Episode 05.
The Girl Who Learned From the Unborn
Kadang-kadang den tanyokan ka diri
Untuak apo jantuang nan jo hati… [1]
…
Malam begitu agung. Terang benderang bertakhtakan rembulan penuh. Purnama sempurna hari kelima belas, tanpa sepotong awan pun yang sanggup mengekang bias keemasan di selimut alam. Syair rayuan si burung pungguk, bersahutan dari satu titik ke titik lainnya, di hamparan belantara. Ditingkah nyanyian cumbu jangkrik, sempurna sudah simfoni malam.
Semua keindahan itu, tiada mampu menghentikan langkah kaki seorang gadis belia usia lima belas tahun—paling tidak, sekadar tuk menikmati semilir angin yang mungkin saja mampu membawakan mimpi indah. Tanpa alas kaki, berlari di antara kelebatan tanaman liar, tiada menghiraukan luka-luka lecet di kaki dan tangan. Seperti dikejar setan, ia terus memacu larinya menuju selatan.

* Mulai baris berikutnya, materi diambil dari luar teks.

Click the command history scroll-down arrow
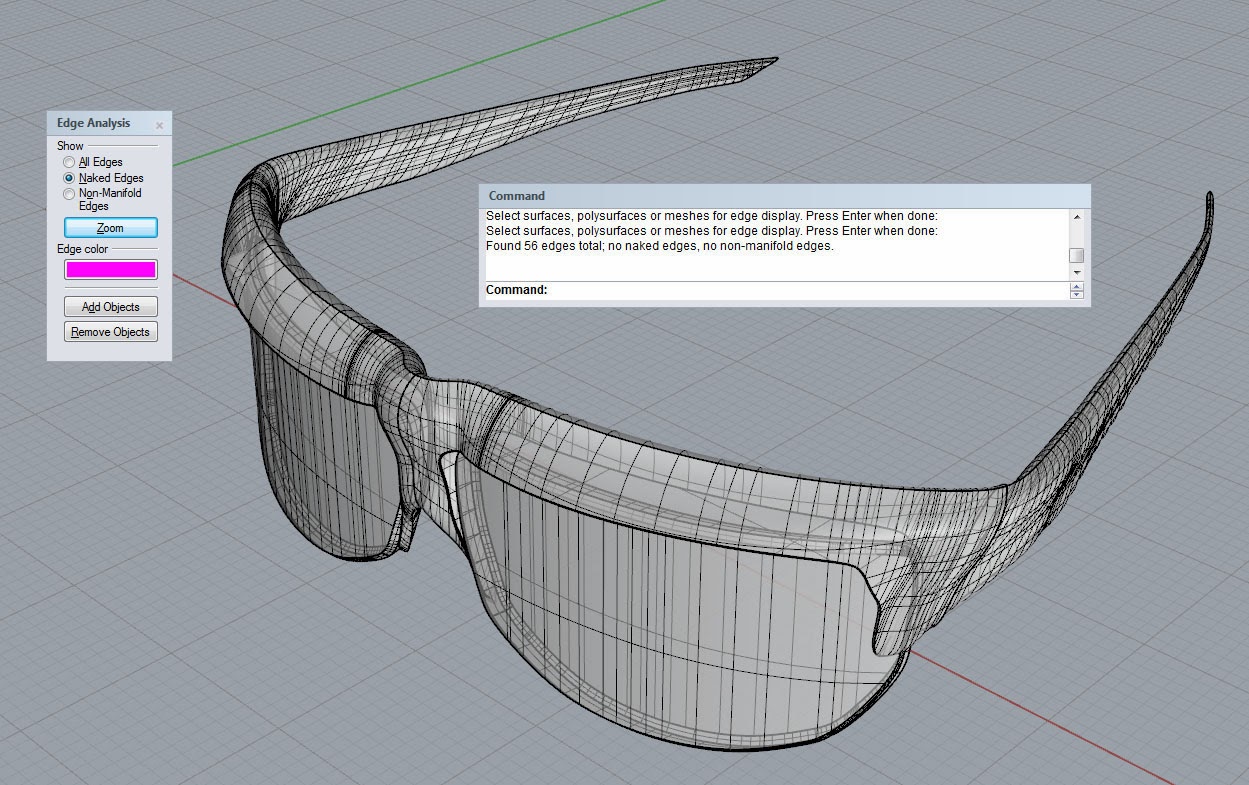1249x785 pixels. [x=1077, y=272]
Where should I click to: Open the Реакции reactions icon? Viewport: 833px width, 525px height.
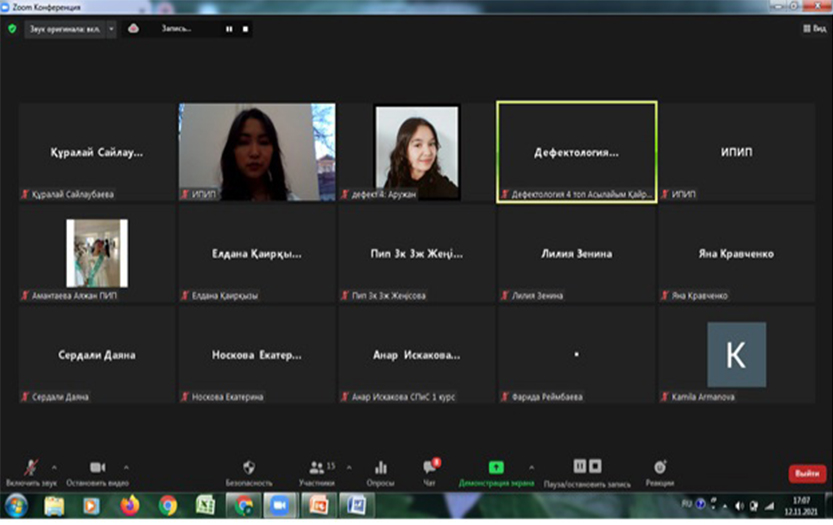click(660, 468)
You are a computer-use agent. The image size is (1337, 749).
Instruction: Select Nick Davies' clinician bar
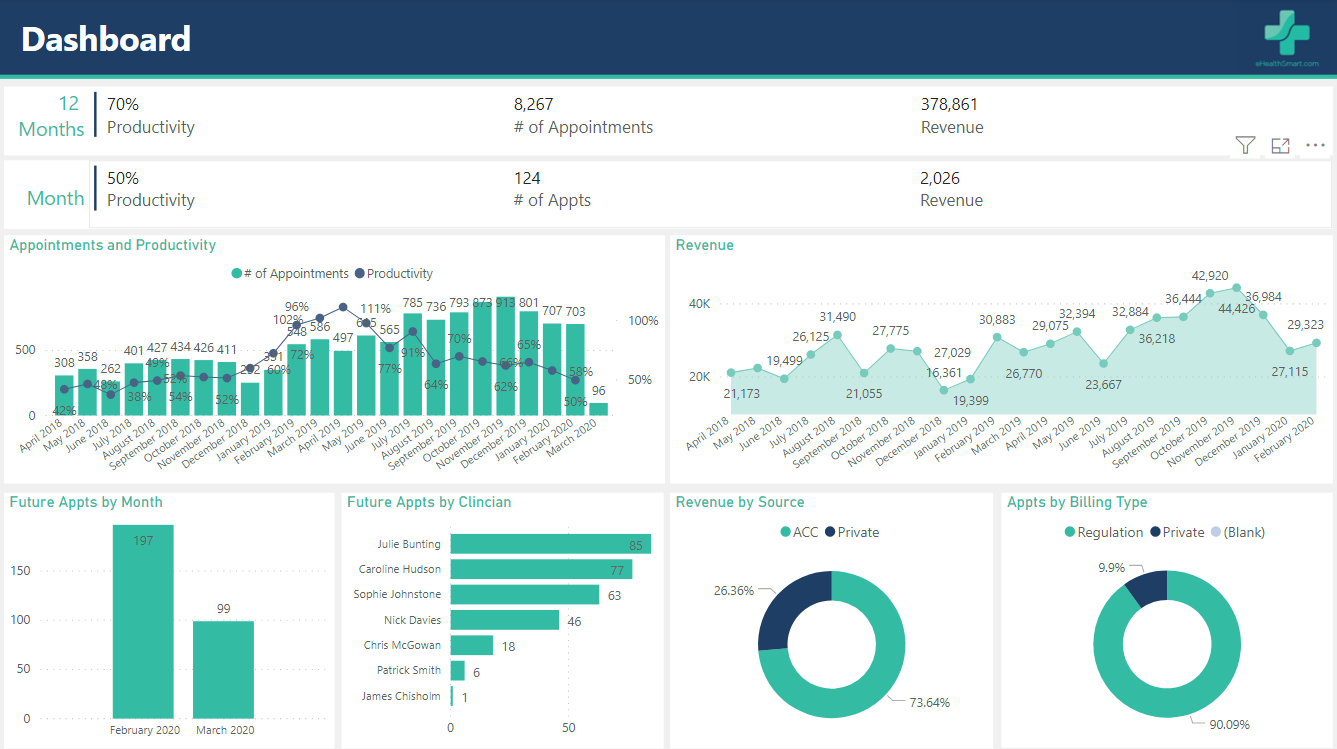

Terpaut belasan meter di belakangnya, belasan pria mengejar gadis belia. Sebagian dari mereka berpakaian ala hulubalang negeri. Gonggongan anjing menyertai langkah mereka. Ketegangan di wajah mereka, bahkan melebihi ketegangan di wajah gadis belia. Andai kata gagal menangkap bocah perempuan itu, hukuman berat akan mereka terima dari sang penguasa baru Istano Silinduang Bulan.
Puti Bungo Tanjuang nama gadis belia, terus memacu lari. Deru napas dan degup jantung berpacu dahulu mendahului. Terus lari dan lari, hingga dada semakin sesak, semakin dingin setiap helaan napas. Seakan membekukan paru-paru dan lalu pecah dalam satu helaan.

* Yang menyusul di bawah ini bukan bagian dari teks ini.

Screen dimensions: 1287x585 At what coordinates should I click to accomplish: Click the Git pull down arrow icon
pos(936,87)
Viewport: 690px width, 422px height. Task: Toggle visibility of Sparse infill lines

Puti tersandung akar tua yang membusuk. Jatuh bergulingan ke sisi kanan, berakhir di dasar parit kecil yang nyaris kering. Ia mengertakkan rahang, menahan sakit, agar orang-orang yang mengejar tidak mengetahui keberadaannya.
Kembali ia bangkit, merangkak cepat menaiki sisi parit. Lari lagi dan lagi, tak hirau tubuh kotor bergelimang lumpur.